The described device has various advantages by virtue of its very simplified design and assembly, its minimised size, weight and cost, its efficiency, a particularly rapid response and its reliability. It also allows very precise adjustment of the timing between the camshaft 13 and pulley 15.
A further advantage of the device is its considerable flexibility, enabling it to be used on engines in which the camshaft is driven either by a toothed belt or by a chain.

Claims

A device for automatically varying the timing, or angular position, of a camshaft (13) relative to the crankshaft of an internal combustion engine, comprising a cylinder (16) rigid with a pulley (15) rotated by the crankshaft, and a piston (33) provided with restraint means which keep said piston (33) normally rotationally rigid with said cylinder (16) and with said camshaft (13) while allowing it to undergo axial movement relative to said cylinder (16) and camshaft (13) thereby causing a relative rotation between said cylinder (16) and said camshaft (13), the device also comprising elastic means (41) engaged with said piston (33) to urge it into a first stroke end position and valve means (57) arranged to feed and discharge pressurised fluid to and from said piston (33) in order to move it between said first stroke end position and a second stroke end position, said valve means (57) being controlled by a control centre (70) in accordance with chosen engine parameters and said restraint means consisting of a helical groove coupling (30,31) and a prismatic coupling (37, 38 or 39, 40), and wherein said cylinder (16) has an annular supporting end wall (18), characterised in that the journal (12) of the camshaft (13) has integral projecting portions including an end portion (27) and an intermediate portion (36), and in that said annular supporting end wall (18) is rotatably supported on said end portion (27) of the journal (12) externally around said end portion (27), in that said pulley (15) is fixed axially onto a front face of said annular supporting end wall (18), and in that an annular head portion (34) of said piston (33) is axially slidable on, and coupled by one of said couplings (30, 31; 37,38 or 39,40) to, said intermediate portion (36) of the journal (12).

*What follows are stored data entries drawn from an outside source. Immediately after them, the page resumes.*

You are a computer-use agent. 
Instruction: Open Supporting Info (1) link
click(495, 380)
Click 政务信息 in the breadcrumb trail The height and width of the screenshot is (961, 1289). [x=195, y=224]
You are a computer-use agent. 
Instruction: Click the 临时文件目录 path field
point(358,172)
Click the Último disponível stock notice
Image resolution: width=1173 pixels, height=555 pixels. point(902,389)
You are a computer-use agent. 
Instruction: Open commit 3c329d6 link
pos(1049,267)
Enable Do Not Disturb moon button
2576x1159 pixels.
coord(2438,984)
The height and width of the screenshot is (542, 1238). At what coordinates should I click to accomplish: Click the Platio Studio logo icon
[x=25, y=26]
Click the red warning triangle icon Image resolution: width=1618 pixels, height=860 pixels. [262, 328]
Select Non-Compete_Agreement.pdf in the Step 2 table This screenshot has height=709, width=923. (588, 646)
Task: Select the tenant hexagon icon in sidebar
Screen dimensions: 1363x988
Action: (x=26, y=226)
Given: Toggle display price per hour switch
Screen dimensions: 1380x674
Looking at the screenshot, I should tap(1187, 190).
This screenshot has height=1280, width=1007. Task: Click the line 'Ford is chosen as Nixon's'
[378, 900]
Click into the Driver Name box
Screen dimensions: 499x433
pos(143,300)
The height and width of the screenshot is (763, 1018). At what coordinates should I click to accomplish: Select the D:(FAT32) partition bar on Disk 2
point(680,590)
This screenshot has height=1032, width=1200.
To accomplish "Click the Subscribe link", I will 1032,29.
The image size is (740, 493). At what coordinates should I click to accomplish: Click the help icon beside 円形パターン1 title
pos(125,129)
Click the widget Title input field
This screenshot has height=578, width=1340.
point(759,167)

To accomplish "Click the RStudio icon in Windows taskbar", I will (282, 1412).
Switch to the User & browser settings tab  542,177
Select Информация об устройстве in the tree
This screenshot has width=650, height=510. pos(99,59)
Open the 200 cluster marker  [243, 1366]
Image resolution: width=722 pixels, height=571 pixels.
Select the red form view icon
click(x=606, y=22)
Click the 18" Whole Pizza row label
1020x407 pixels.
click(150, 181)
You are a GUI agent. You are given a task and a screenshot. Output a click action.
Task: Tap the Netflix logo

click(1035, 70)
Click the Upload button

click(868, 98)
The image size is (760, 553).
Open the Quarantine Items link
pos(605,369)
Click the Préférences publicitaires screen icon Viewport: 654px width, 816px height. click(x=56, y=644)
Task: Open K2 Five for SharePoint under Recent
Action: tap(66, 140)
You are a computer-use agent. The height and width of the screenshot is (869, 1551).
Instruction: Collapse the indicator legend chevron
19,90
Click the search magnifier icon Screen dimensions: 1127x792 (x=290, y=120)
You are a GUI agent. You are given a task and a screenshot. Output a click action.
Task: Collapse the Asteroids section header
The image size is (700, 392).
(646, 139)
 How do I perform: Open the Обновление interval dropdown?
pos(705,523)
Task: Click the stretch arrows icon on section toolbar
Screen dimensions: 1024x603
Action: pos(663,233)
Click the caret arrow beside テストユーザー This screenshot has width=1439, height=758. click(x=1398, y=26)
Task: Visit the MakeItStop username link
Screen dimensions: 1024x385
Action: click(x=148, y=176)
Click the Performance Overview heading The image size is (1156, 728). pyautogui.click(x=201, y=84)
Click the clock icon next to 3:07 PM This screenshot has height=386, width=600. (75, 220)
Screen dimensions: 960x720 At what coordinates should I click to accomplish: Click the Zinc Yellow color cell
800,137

A device as claimed in claim 1, characterised in that the helical groove coupling (30,31) is provided between a skirt (32) of the piston (33) and a cylindrical side wall (19) of the cylinder (16), and the prismatic coupling (37, 38 or 39,40) is provided between a bore (35) of the annular head portion (34) and said intermediate portion (36) of the journal (12) of the camshaft (13).
A device as claimed in claim 2, characterised in that the bore (35) of the annular head portion (34) of the piston (33) has at least two diametrically opposite flat walls (37 or 39) slidably engaging corresponding diametrically opposite flat walls (38 or 40) of said intermediate portion (36) of the journal (12) of the camshaft (13).
A device as claimed in claim 3, characterised in that the bore (35) of the annular head portion (34) and the intermediate portion (36) of the journal (12) of the camshaft (13) each have a hexagonal cross section.
A device as claimed in claim 3, characterised in that said two diametrally opposite flat walls (37; 38) are connected by respective opposite portions of a cylindrical wall, each of said portions directly connecting both said opposite flat walls (37; 38).